--- Aufgaben ---
1 > Geben Sie an, wie viele Mitarbeiter die Fachstellen laut Sozialbehörde im Lesetext zählen.
2 > Nennen Sie alle Aufgaben, die der Lesetext den Fachstellen zuschreibt.
3 > Erklären Sie anhand des Lesetexts, warum die Fachstellen Menschen neuerdings wieder in Hotels unterbringen.

--- Lesetext ---
>>>

96 Mitarbeiter (ohne Leitung und Sekretariat) zählen die Fachstellen laut Sozialbehörde. Angesichts ihrer Aufgaben erscheint diese Zahl nur auf den ersten Blick groß. Denn die Helfer vom Amt sollen nicht nur Zwangsräumungen verhindern. Sie sollen auch Obdach- und Wohnungslose in eigene vier Wände vermitteln – was ihnen zunehmend seltener gelingt (1519 Haushalte in 2011). Immer öfter geht es darum, irgendein Dach über dem Kopf zu finden, berichtet der Fachstellen-Mitarbeiter: „Die Unterkünfte sind mehr als voll. Deshalb bringen wir Menschen neuerdings ja auch wieder in Hotels unter.“

Hinzu kommt: Nicht alle Arbeitsplätze in den Fachstellen sind tatsächlich besetzt. Zwar erklärte der Senat im Februar auf Anfrage der Linkspartei, dass im Vergleich zum Soll nicht mehr als dreieinhalb Mitarbeiter in den sieben Ämtern fehlen würden. Doch erscheint diese Zahl wenig glaubhaft angesichts der Klagen aus zwei Bezirken. „Bei uns sind zwei Stellen nicht besetzt, eine seit mehr als einem Jahr“, heißt es aus der einen Fachstelle. „Ein Mitarbeiter geht in Altersteilzeit – und dann wird erst mal nichts gemacht. Die Bezirke sollen ja ­sparen“, so die Klage aus einer anderen.

<<<

--- Daten ---
>>>

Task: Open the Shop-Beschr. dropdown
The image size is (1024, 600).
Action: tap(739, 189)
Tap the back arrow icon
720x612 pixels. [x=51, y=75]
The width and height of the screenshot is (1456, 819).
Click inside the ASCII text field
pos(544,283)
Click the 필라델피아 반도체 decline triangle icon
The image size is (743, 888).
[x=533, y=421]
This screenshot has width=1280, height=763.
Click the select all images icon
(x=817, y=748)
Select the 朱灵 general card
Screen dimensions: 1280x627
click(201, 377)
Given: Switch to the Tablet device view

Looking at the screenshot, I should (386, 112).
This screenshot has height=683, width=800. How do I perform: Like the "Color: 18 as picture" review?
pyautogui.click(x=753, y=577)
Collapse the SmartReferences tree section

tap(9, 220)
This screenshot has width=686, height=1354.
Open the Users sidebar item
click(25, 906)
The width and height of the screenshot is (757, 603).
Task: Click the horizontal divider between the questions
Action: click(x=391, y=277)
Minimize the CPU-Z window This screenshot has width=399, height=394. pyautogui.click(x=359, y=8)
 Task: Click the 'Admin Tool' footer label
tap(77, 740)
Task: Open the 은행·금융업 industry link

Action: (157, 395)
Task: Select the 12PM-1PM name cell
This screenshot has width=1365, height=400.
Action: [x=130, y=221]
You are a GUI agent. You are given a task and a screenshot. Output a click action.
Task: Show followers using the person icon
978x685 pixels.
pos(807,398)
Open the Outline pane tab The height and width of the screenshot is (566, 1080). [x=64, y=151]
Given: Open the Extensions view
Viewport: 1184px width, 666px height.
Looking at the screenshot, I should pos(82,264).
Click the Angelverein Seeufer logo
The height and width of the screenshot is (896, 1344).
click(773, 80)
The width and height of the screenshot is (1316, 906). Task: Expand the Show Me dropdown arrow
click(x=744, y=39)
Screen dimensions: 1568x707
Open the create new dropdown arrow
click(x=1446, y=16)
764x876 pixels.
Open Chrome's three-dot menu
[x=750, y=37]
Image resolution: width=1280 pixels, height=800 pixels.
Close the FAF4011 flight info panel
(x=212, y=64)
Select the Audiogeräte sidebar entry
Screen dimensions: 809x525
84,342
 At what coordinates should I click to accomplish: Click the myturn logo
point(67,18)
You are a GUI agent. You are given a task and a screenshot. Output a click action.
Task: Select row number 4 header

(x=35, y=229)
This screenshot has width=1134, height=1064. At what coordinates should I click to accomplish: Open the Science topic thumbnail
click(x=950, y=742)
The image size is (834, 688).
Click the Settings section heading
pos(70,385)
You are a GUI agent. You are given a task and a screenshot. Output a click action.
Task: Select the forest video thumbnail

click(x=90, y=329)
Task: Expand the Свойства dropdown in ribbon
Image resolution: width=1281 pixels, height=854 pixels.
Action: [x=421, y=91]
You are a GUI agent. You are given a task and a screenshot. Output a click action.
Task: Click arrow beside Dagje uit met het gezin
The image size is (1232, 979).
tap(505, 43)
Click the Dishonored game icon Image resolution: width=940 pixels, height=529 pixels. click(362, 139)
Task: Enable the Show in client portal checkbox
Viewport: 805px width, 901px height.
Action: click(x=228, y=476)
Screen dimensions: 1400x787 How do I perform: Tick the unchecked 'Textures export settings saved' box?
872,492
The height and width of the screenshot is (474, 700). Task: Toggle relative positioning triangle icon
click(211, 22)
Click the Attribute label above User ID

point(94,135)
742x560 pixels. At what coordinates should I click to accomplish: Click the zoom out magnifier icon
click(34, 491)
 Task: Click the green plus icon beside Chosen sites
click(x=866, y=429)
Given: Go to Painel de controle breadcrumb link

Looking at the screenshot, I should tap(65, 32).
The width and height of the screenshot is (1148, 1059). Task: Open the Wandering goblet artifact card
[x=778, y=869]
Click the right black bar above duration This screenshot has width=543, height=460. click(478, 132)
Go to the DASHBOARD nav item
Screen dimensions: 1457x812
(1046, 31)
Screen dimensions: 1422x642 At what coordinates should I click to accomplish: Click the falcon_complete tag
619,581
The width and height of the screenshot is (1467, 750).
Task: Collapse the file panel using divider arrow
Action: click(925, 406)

<<<

--- Erwartete Lösungen ---
1 > 96 Mitarbeiter, ohne Leitung und Sekretariat.

2 >
- Zwangsräumungen verhindern
- Obdach- und Wohnungslose in eigene vier Wände vermitteln
- Menschen irgendein Dach über dem Kopf finden

3 > Die Unterkünfte sind mehr als voll. Deshalb bringen die Fachstellen Menschen neuerdings wieder in Hotels unter.